Nach Auffassung des BND haben die Männer "ganz klar nichts aktiv" mit dem Anschlag zu tun, wie Geheimdienst-Kreise offenbar der Nachrichtenagentur ddp erzählt haben. Ein BND-Mitarbeiter sagte auf Anfrage, es sei jedoch "sehr ungeschickt" gewesen, wie die drei Agenten die Umstände der Attacke observiert hätten. Sie hätten "dilettantisch gehandelt".

Nach Medienberichten beteuerten die Männer in Verhören ihre Unschuld und gaben an, lediglich den Tatort des Anschlags inspiziert zu haben. Offiziell äußerte sich der BND bislang nicht zu der Angelegenheit.

Die Opposition pocht auf eine umgehende Aufklärung des Falls. FDP-Innenexperte Max Stadler stellte den Antrag für eine Sondersitzung des Parlamentarischen Kontrollgremiums und forderte zudem eine Aufklärung der Öffentlichkeit. Er mahnte: "Die Anschuldigungen sind so ungeheuerlich und aus meiner Sicht auch erst einmal so unglaubwürdig, dass die Bundesregierung gut beraten ist, ihre sonst in solchen Fällen übliche Diskretion aufzugeben."

Die Grünen-Fraktion beantragte, noch in der laufenden Woche die Obleute des Auswärtigen, des Europa- und des Verteidigungsausschusses über die Vorgänge zu informieren. Grünen-Parteichefin Claudia Roth sagte, der Fall zeige, dass eine Reform der Geheimdienste mit mehr Transparenz notwendig sei.
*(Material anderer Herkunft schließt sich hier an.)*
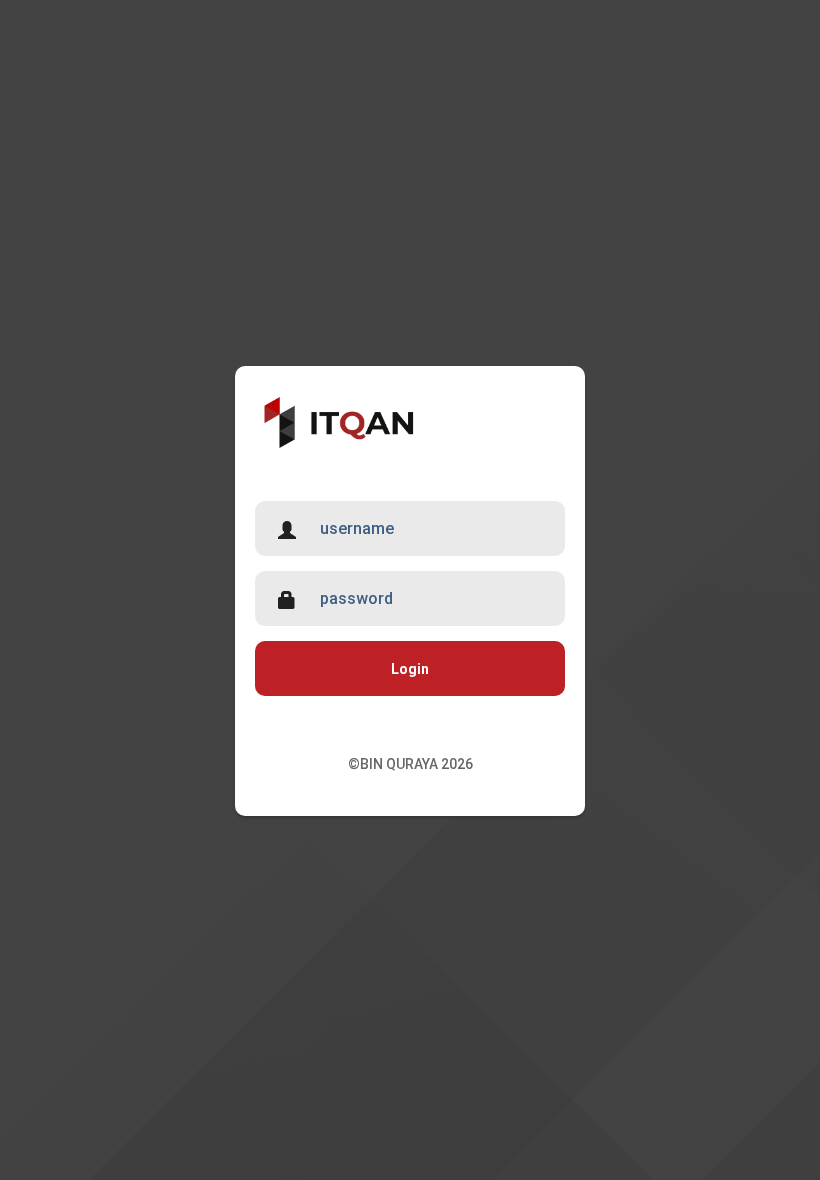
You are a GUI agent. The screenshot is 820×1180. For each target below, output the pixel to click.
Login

* Aus: Internet-Zeitung www.ngo-online.de, 24. November 2008


"Bin sicher, daß die BND-Leute gebombt haben"

Geheimdienstexperte vermutet, daß die CIA die deutschen Spione im Kosovo auffliegen ließ. Ein Gespräch mit Erich Schmidt-Eenboom **

Erich Schmidt-Eenboom ist Autor zahlreicher Bücher über Geheimdienste und ihre Verbindungen zu Politik, Wirtschaft und Medien. Als Vorsitzender des Forschungsinstituts für Friedenspolitik e.V. in Weilheim betreibt er die Webseite www.geheimdienste.info.
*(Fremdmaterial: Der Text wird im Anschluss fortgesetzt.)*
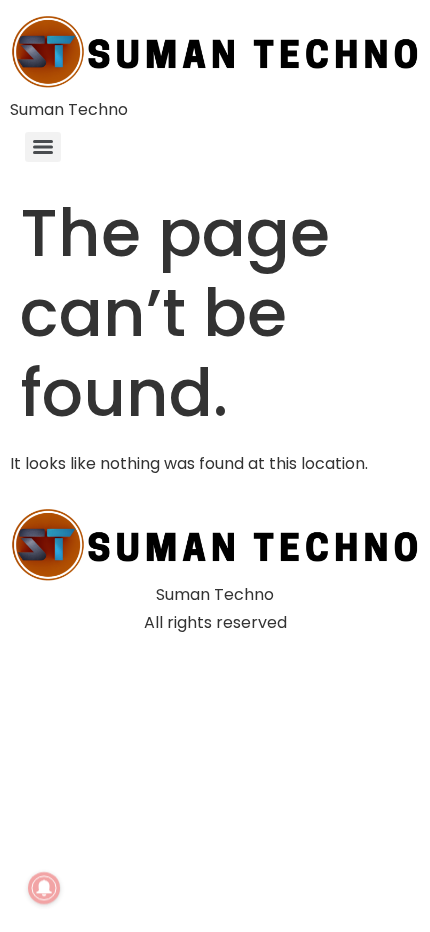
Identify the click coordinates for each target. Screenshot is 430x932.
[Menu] (43, 147)
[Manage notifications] (44, 888)
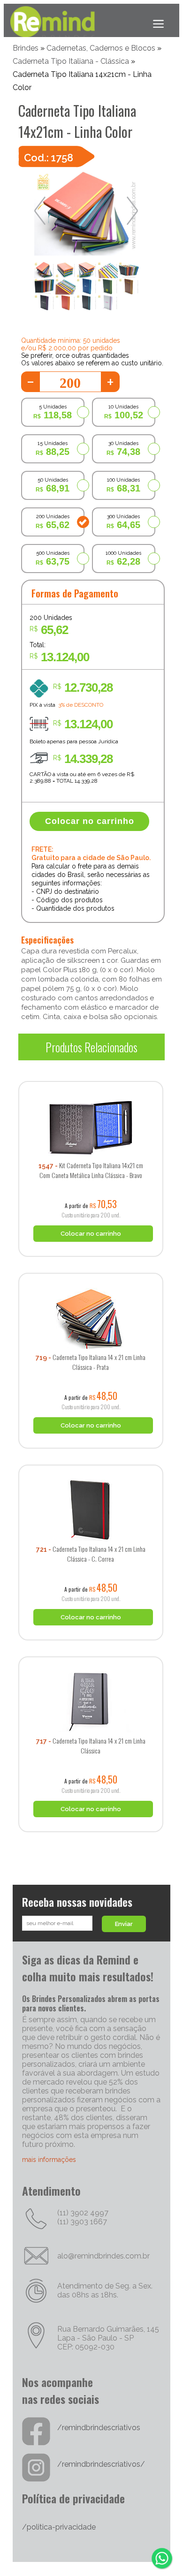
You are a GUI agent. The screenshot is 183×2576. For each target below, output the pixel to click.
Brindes (25, 48)
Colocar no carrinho (89, 821)
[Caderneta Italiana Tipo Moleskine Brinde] (90, 1078)
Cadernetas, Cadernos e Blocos (100, 48)
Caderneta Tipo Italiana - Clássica (71, 61)
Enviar (124, 1923)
jW: Der Bundesnachrichtendienst (BND) hüllt sich in Schweigen über die drei im Kosovo inhaftierten Männer, die als mutmaßliche Agenten an einem Sprengstoffattentat auf die EU-Vertretung in Pristina am 14. November beteiligt gewesen sein sollen. Wie schätzen Sie die Vorgänge ein?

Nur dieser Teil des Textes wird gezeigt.